A two-element vector holding the defaults for the smallest and largest possible values, respectively. If a transformation is specified, these values should be in the transformed units.

trans

A trans object from the scales package, such as scales::transform_log10() or scales::transform_reciprocal(). If not provided, the default is used which matches the units used in range. If no transformation, NULL.

values

A vector of possible values (TRUE or FALSE).

Details

These functions generate parameters that are useful when the model is based on trees or rules.

  • trees(): The number of trees contained in a random forest or boosted ensemble. In the latter case, this is equal to the number of boosting iterations. (See parsnip::rand_forest() and parsnip::boost_tree()).

  • min_n(): The minimum number of data points in a node that is required for the node to be split further. (See parsnip::rand_forest() and parsnip::boost_tree()).

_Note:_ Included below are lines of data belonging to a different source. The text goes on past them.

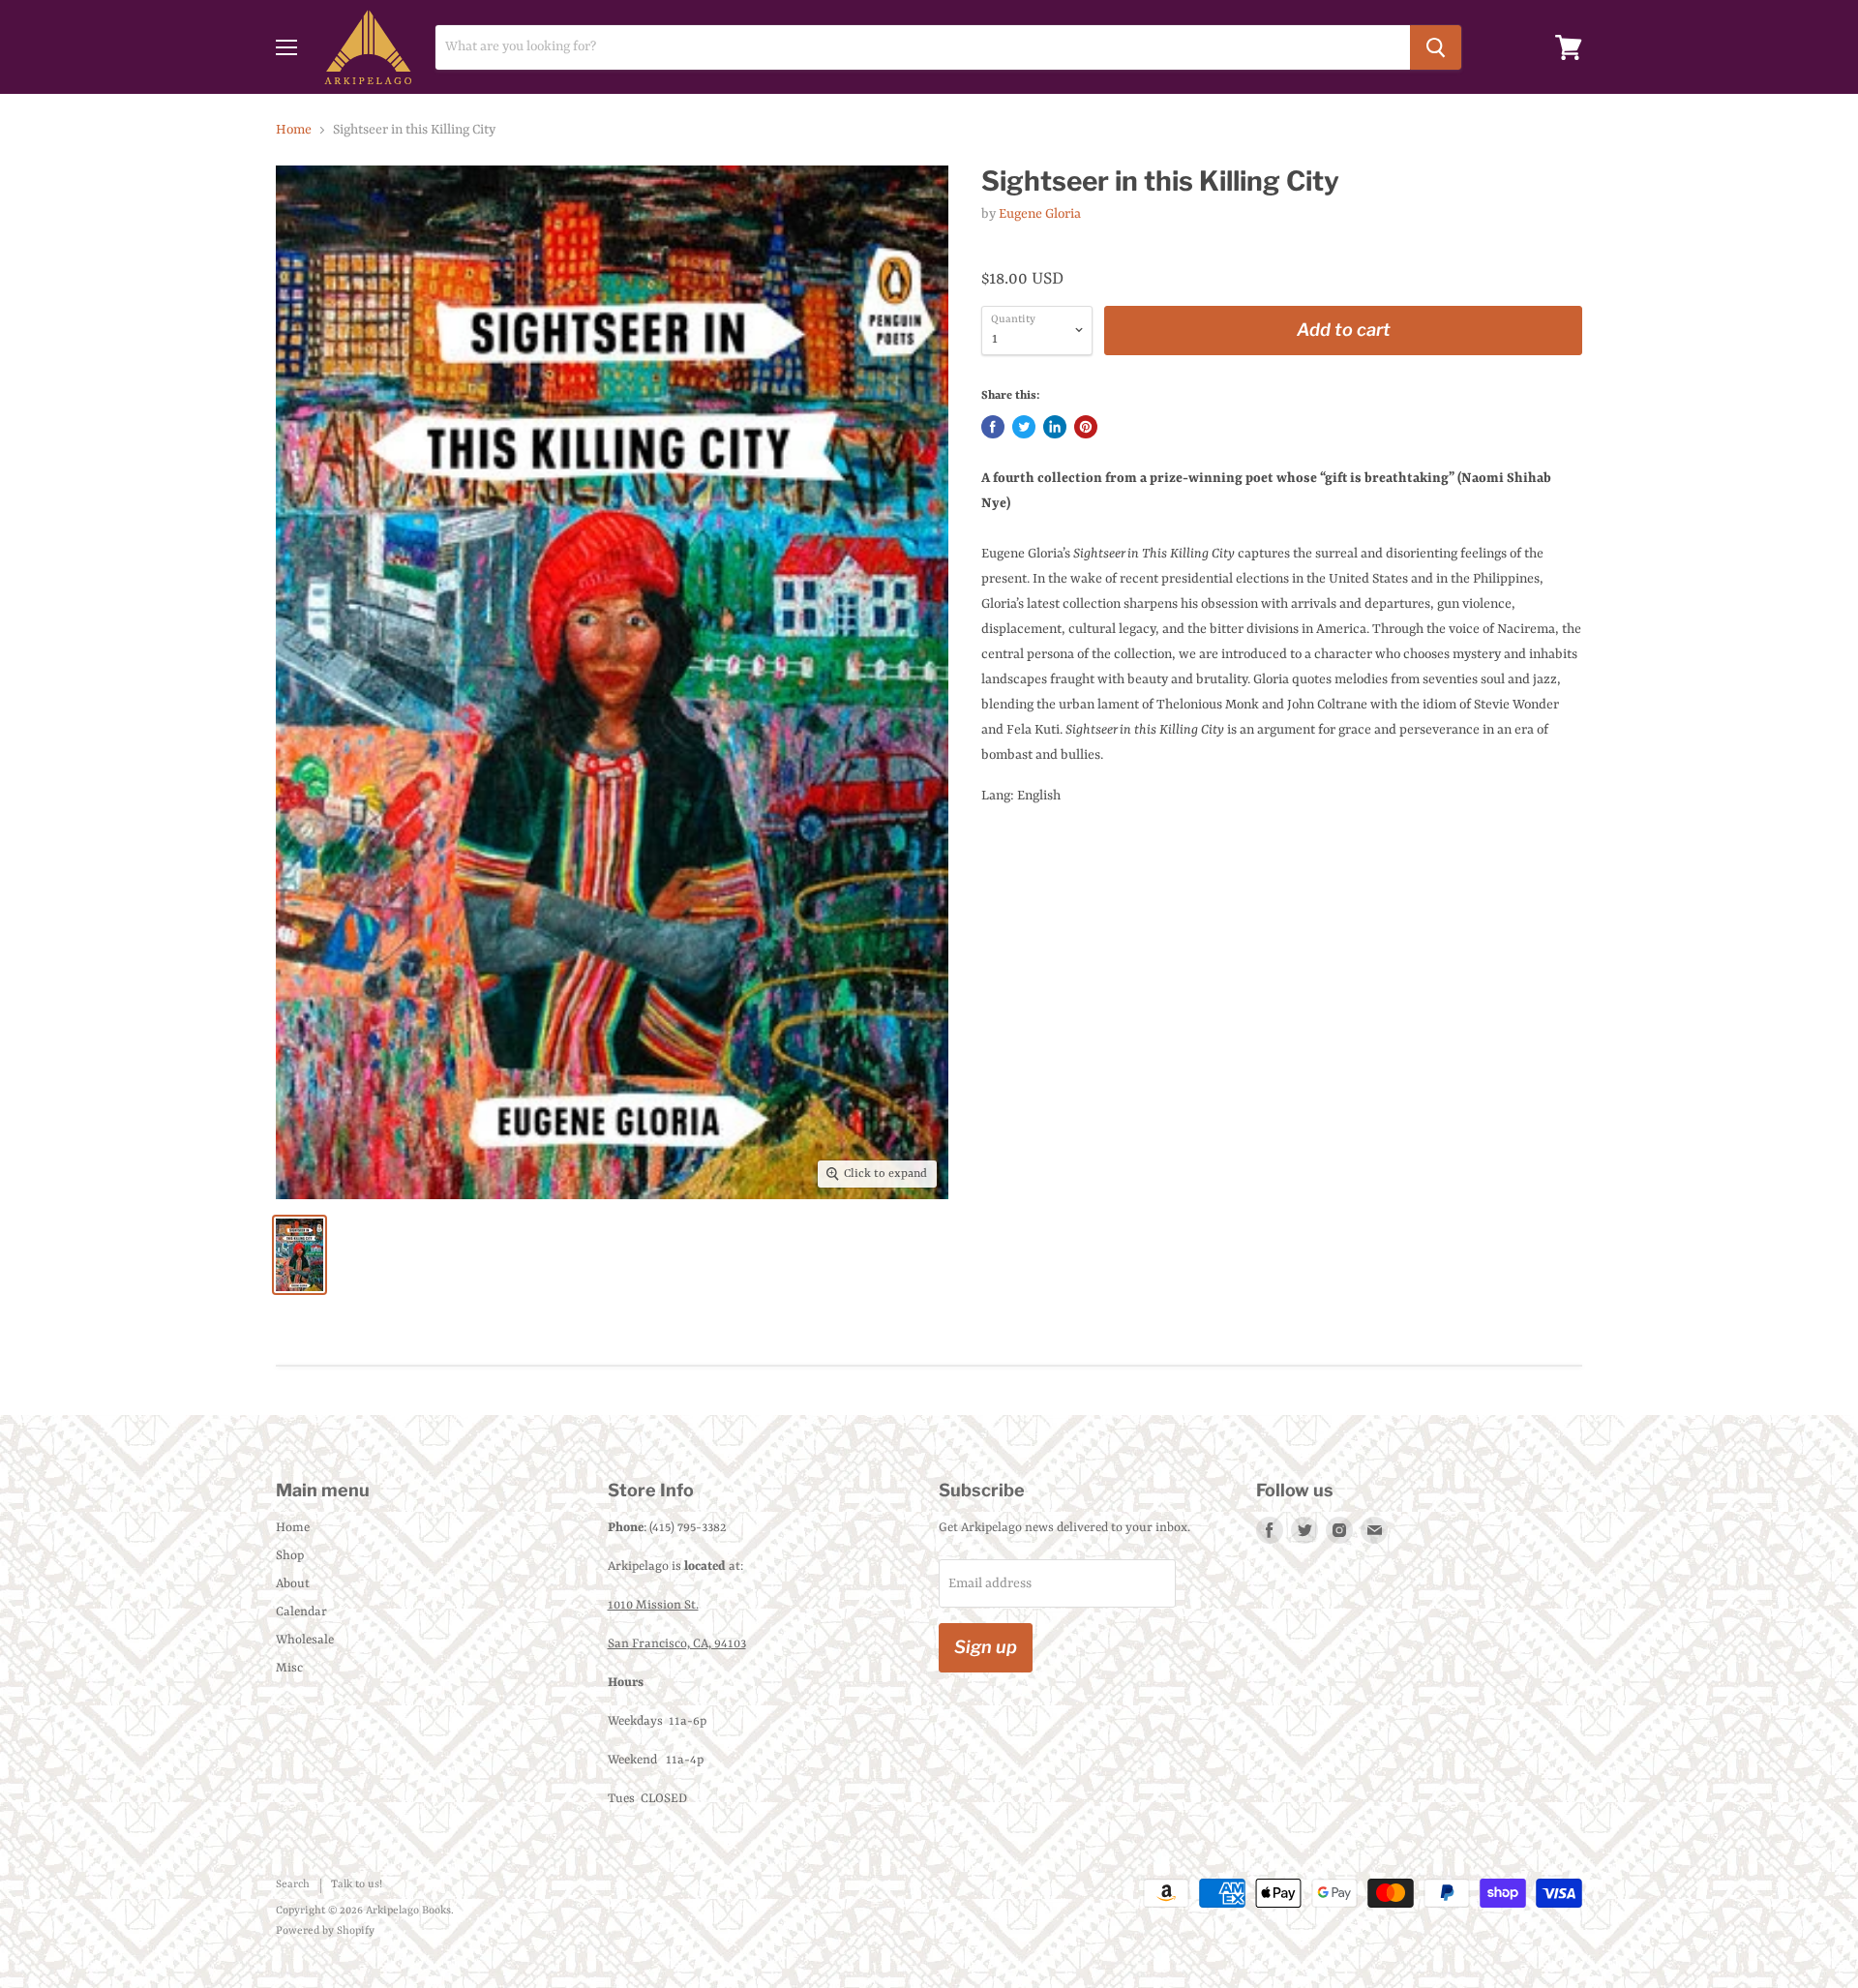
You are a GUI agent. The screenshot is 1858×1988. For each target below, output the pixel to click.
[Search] (1435, 47)
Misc (289, 1668)
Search (293, 1885)
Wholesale (305, 1640)
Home (294, 129)
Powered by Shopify (325, 1931)
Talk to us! (356, 1885)
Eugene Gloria (1040, 214)
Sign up (985, 1647)
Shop (290, 1556)
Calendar (301, 1612)
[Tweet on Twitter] (1023, 426)
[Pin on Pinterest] (1085, 426)
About (293, 1584)
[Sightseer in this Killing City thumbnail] (299, 1255)
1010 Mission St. (653, 1605)
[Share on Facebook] (992, 426)
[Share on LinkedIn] (1054, 426)
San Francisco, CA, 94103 (677, 1644)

  • sample_size(): The size of the data set used for modeling within an iteration of the modeling algorithm, such as stochastic gradient boosting. (See parsnip::boost_tree()).

  • sample_prop(): The same as sample_size() but as a proportion of the total sample.

  • loss_reduction(): The reduction in the loss function required to split further. (See parsnip::boost_tree()). This corresponds to gamma in xgboost.

  • tree_depth(): The maximum depth of the tree (i.e. number of splits). (See parsnip::boost_tree()).

  • prune(): A logical for whether a tree or set of rules should be pruned.

  • cost_complexity(): The cost-complexity parameter in classical CART models.

Examples

trees()
#> # Trees (quantitative)
#> Range: [1, 2000]
min_n()
#> Minimal Node Size (quantitative)
#> Range: [2, 40]
sample_size()
#> # Observations Sampled (quantitative)
#> Range: [?, ?]
loss_reduction()
#> Minimum Loss Reduction (quantitative)
#> Transformer: log-10 [1e-100, Inf]
#> Range (transformed scale): [-10, 1.5]
tree_depth()
#> Tree Depth (quantitative)
#> Range: [1, 15]
prune()
#> Pruning  (qualitative)
#> 2 possible values include:
#> TRUE and FALSE 
cost_complexity()
#> Cost-Complexity Parameter (quantitative)
#> Transformer: log-10 [1e-100, Inf]
#> Range (transformed scale): [-10, -1]